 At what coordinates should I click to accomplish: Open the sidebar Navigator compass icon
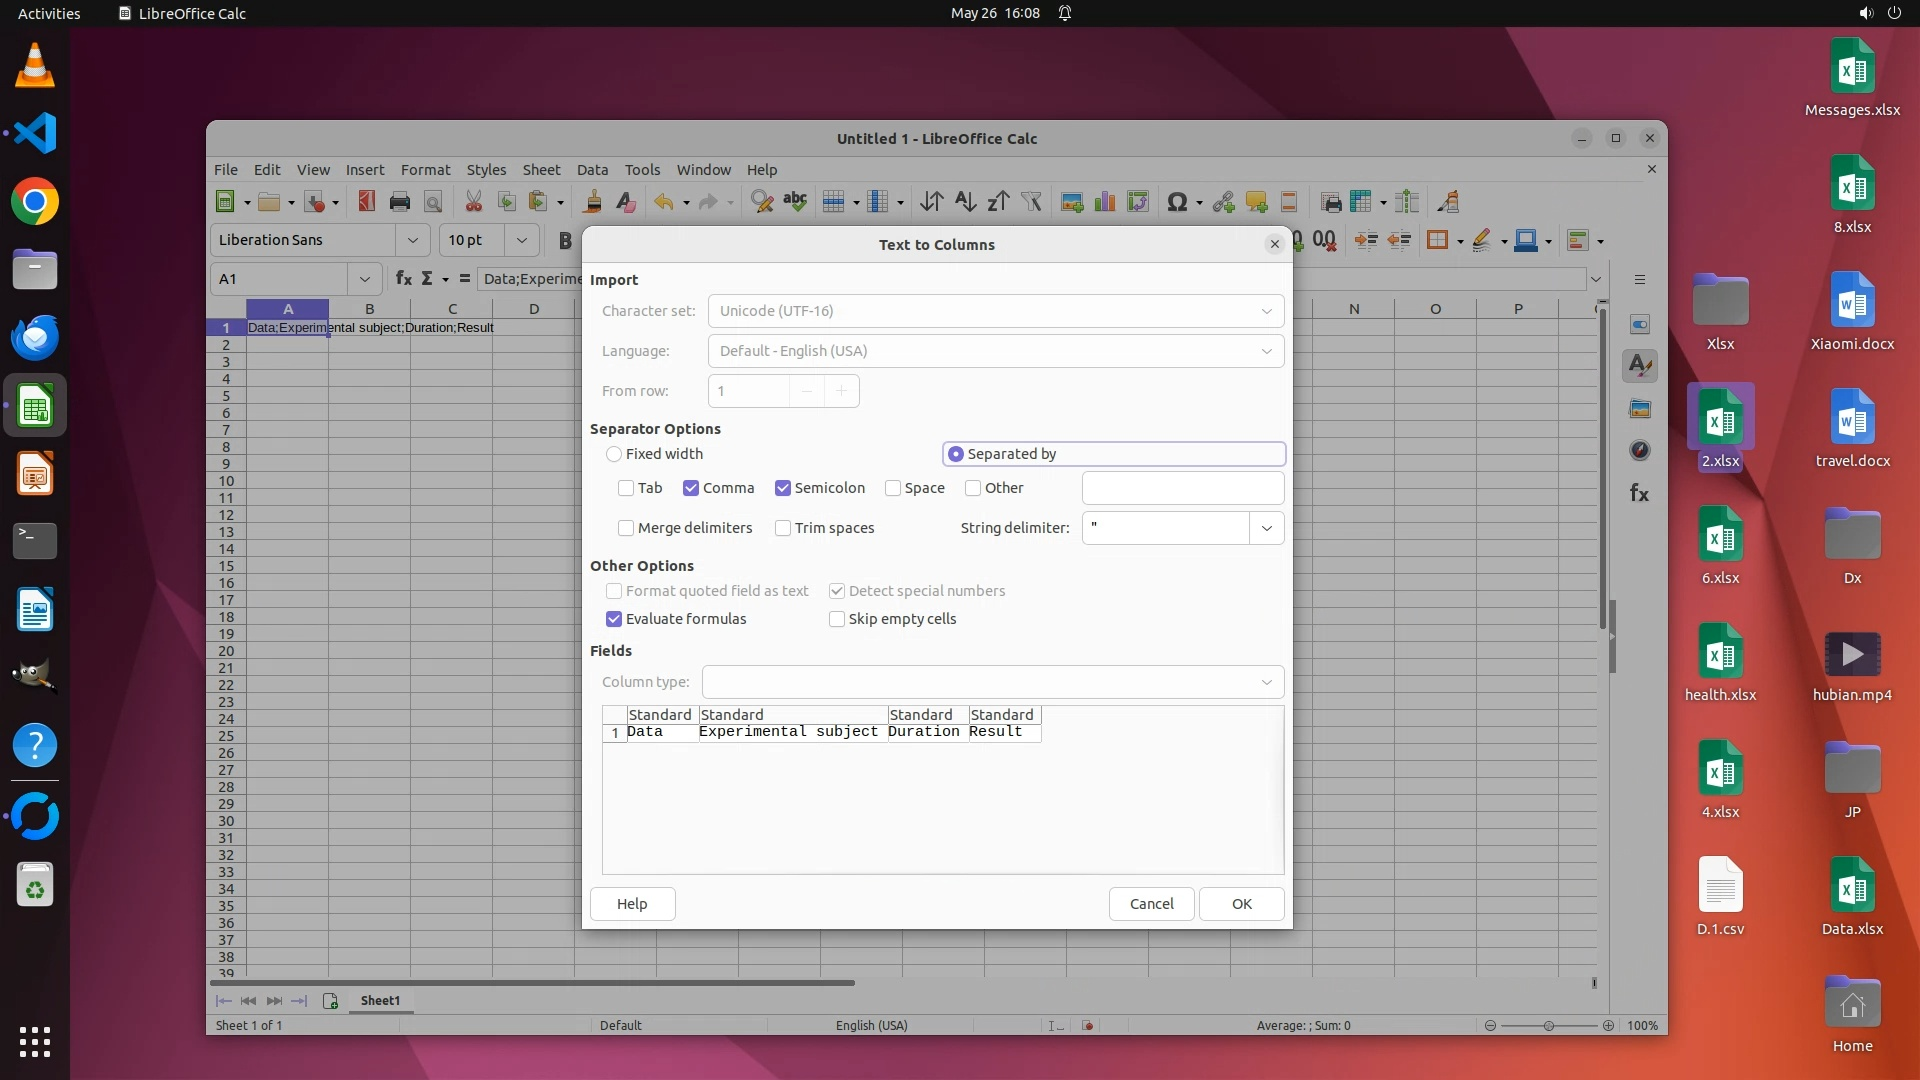1640,450
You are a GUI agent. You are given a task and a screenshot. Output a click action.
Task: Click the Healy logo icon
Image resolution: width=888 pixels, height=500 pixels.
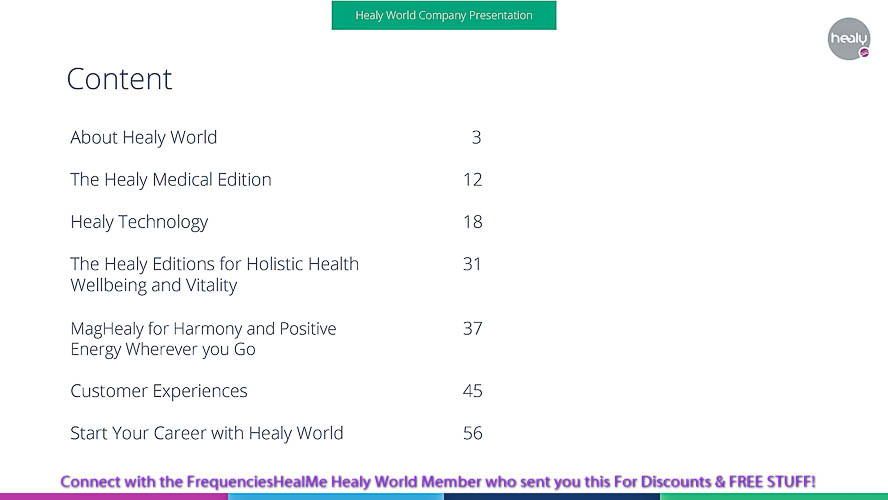[848, 39]
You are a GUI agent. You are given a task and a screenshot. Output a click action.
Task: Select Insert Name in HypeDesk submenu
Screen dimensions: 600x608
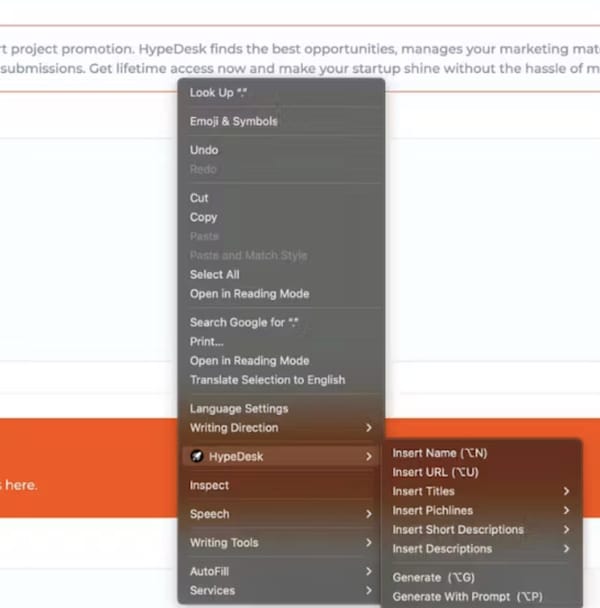(x=439, y=453)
========
### WHAT YOU WILL DO
Can you render every line of the items above as a JSON list of strings, one string per line, with blank lines dropped and the pictures left out?

### TASK RESPONSE
[
  " At what coordinates should I click to accomplish: Open the sidebar Navigator compass icon",
  "1640,450",
  "You are a GUI agent. You are given a task and a screenshot. Output a click action.",
  "Task: Click the Healy logo icon",
  "Image resolution: width=888 pixels, height=500 pixels.",
  "[848, 39]",
  "You are a GUI agent. You are given a task and a screenshot. Output a click action.",
  "Task: Select Insert Name in HypeDesk submenu",
  "Screen dimensions: 600x608",
  "(x=439, y=453)"
]